Instructions for the task: Copy out each line of the data holding "blue".

Information shown:
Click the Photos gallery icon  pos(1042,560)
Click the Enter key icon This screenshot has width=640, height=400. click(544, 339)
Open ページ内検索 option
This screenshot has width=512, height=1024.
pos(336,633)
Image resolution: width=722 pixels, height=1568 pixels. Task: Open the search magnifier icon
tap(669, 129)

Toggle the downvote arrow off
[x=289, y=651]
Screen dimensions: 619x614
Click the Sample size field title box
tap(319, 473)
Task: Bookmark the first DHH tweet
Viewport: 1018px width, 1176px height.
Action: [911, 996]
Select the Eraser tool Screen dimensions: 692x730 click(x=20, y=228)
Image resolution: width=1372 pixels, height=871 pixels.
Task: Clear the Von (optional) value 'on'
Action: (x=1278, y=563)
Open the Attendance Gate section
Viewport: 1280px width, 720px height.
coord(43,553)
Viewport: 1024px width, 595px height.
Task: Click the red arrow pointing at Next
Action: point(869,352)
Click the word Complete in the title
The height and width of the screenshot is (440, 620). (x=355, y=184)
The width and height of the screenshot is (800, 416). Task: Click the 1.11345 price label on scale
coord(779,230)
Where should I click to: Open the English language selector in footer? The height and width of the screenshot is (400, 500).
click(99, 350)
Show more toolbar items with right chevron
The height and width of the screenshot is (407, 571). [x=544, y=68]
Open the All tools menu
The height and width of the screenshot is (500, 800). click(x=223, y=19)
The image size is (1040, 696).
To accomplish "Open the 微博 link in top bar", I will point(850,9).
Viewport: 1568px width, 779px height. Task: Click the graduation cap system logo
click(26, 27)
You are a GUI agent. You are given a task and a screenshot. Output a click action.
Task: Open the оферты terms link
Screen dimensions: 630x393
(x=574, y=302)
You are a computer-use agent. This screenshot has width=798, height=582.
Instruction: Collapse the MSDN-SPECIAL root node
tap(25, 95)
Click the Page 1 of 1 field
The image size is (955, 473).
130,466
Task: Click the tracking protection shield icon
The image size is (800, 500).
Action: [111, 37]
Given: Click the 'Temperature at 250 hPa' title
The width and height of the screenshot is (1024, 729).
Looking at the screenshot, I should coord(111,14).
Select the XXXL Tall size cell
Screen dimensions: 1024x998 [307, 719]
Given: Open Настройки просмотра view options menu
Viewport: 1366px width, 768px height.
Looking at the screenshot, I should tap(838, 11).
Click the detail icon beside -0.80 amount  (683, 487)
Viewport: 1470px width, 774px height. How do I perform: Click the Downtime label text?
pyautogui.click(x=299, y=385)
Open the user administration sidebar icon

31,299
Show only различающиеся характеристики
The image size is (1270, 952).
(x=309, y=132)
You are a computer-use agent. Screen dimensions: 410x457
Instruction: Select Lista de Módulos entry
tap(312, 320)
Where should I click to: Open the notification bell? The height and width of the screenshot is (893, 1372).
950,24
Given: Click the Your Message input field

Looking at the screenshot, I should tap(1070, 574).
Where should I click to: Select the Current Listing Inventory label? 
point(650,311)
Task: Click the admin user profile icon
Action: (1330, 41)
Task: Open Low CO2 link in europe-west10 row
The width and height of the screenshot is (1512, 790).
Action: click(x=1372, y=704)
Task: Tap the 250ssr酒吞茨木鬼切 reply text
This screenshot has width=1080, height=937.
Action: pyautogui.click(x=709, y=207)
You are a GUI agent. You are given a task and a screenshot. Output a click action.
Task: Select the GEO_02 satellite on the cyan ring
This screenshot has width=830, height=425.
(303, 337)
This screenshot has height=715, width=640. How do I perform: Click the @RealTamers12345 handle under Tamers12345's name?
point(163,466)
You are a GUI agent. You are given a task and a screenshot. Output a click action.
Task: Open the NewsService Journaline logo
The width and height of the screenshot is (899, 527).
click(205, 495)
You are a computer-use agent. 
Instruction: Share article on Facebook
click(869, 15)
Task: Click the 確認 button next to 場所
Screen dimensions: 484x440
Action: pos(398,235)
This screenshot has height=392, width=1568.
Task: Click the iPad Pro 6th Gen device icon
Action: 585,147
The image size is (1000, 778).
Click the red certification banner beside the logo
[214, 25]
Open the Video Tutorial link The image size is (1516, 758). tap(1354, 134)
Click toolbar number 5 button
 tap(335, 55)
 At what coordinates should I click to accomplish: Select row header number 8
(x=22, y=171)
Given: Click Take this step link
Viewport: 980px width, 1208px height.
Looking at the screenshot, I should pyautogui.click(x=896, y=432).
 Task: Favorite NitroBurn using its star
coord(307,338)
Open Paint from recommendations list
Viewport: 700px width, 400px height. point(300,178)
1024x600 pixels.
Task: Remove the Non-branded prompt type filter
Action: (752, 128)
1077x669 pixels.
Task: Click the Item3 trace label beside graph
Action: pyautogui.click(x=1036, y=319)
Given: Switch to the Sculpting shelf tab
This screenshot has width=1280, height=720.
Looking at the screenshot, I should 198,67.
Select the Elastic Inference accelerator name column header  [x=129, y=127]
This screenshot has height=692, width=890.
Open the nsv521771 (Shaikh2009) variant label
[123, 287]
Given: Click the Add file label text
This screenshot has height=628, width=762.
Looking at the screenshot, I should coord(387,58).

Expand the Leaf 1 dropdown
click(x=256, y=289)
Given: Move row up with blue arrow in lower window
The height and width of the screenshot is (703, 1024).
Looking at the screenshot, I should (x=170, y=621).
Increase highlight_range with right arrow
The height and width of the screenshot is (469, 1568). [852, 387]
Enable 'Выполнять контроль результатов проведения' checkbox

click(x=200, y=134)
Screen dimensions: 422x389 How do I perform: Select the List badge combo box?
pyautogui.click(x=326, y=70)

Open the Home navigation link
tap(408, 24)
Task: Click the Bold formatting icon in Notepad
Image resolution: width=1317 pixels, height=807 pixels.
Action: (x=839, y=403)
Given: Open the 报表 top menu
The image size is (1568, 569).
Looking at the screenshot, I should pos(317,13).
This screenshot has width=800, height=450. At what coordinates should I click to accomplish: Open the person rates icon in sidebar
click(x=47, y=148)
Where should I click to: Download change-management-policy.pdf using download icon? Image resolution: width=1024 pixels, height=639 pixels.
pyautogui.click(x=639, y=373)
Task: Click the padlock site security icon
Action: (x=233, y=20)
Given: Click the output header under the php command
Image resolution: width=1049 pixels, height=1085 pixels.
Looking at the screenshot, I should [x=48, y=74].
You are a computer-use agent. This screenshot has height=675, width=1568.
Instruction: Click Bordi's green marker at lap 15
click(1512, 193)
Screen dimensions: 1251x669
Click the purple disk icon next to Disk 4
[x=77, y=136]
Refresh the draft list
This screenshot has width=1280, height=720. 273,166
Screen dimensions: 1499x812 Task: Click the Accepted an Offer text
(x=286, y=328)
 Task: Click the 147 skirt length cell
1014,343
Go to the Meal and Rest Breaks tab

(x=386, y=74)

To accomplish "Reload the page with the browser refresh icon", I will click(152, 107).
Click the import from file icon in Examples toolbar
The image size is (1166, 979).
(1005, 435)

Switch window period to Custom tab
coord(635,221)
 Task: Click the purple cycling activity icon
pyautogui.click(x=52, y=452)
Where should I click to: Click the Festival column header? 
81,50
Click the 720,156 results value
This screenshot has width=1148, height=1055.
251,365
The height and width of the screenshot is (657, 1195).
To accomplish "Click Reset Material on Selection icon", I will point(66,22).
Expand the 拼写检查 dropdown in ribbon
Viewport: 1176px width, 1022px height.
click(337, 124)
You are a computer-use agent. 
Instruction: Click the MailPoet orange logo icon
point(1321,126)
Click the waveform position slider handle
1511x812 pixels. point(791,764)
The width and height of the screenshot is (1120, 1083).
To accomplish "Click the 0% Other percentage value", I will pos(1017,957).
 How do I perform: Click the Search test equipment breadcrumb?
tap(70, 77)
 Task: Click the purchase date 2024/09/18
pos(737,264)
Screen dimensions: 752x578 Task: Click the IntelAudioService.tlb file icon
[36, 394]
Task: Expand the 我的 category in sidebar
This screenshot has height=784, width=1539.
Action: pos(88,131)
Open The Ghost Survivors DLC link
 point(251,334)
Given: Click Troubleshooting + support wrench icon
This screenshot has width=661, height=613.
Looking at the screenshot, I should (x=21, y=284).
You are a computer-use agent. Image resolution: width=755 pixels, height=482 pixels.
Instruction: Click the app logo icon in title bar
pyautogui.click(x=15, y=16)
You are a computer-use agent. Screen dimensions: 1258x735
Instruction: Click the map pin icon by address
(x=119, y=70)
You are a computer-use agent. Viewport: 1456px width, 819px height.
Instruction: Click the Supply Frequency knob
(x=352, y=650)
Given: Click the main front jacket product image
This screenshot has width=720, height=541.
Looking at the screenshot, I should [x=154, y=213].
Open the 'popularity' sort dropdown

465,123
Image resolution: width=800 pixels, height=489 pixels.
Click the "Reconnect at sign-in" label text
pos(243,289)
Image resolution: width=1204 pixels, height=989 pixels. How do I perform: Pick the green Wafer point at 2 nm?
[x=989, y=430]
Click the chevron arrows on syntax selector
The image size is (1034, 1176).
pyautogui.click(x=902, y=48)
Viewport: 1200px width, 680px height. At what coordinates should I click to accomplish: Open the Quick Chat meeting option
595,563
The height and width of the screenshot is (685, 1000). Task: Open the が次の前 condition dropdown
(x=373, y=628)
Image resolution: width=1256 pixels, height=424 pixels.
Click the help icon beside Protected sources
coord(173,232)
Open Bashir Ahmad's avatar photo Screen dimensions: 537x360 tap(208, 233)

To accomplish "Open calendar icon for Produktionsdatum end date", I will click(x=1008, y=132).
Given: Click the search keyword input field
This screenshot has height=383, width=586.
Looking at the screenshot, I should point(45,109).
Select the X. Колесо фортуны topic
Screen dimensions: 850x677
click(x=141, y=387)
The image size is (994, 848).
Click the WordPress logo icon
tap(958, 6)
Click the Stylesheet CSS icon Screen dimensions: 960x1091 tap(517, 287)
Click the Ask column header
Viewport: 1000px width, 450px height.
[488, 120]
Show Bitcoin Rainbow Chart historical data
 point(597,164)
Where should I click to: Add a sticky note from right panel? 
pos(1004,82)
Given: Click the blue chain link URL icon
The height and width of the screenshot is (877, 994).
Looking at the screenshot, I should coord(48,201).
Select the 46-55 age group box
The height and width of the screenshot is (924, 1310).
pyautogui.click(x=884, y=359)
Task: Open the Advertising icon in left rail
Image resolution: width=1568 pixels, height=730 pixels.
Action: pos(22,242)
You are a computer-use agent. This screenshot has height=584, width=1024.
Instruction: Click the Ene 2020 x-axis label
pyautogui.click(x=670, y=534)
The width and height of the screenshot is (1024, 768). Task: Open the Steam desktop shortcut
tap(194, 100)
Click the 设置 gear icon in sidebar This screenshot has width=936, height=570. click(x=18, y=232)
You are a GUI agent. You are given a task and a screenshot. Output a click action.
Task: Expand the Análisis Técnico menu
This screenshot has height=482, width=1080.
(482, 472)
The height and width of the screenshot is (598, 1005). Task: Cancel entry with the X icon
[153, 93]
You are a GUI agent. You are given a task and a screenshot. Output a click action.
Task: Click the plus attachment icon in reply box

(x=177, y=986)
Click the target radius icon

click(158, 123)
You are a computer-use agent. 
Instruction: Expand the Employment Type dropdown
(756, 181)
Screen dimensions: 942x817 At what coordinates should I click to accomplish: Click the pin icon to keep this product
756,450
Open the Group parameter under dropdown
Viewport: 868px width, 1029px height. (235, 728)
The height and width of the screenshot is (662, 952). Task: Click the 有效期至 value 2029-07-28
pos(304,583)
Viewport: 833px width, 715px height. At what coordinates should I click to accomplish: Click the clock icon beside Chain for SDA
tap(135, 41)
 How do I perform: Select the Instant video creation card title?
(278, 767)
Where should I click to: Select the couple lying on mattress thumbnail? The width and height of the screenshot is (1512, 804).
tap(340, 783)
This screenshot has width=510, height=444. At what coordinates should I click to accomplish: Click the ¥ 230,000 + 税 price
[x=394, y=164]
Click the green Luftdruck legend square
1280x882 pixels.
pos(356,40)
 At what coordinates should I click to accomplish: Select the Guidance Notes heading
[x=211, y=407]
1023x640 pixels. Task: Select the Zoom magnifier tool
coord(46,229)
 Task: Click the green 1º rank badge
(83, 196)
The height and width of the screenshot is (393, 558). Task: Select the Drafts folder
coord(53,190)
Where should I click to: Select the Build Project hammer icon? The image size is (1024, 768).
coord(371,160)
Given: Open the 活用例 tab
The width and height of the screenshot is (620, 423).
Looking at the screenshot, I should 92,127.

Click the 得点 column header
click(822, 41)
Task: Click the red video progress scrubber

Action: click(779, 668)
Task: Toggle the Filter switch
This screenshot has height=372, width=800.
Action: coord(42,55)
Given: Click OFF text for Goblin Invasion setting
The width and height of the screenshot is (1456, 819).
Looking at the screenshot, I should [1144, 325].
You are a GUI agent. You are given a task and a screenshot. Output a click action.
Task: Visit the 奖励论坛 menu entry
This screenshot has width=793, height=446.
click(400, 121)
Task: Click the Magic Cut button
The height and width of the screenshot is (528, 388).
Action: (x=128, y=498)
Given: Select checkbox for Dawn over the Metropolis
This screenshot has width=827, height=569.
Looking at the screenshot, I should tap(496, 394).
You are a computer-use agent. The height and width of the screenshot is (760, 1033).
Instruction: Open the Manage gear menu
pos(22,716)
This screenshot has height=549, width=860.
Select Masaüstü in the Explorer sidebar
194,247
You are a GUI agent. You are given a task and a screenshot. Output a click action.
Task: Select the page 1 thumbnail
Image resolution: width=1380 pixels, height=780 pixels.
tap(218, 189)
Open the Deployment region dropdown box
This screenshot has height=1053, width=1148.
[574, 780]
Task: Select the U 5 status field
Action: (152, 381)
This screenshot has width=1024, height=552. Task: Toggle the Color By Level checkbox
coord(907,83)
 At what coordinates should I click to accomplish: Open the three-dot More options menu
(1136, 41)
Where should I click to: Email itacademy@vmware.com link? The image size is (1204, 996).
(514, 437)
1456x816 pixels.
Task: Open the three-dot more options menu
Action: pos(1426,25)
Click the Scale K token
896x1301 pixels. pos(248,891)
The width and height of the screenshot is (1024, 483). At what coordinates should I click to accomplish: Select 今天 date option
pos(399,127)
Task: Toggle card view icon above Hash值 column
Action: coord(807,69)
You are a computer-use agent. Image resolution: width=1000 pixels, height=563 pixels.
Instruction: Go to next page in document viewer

Solution to the exercise:
Given: Move row up with blue arrow in lower window
Given: Click the blue chain link URL icon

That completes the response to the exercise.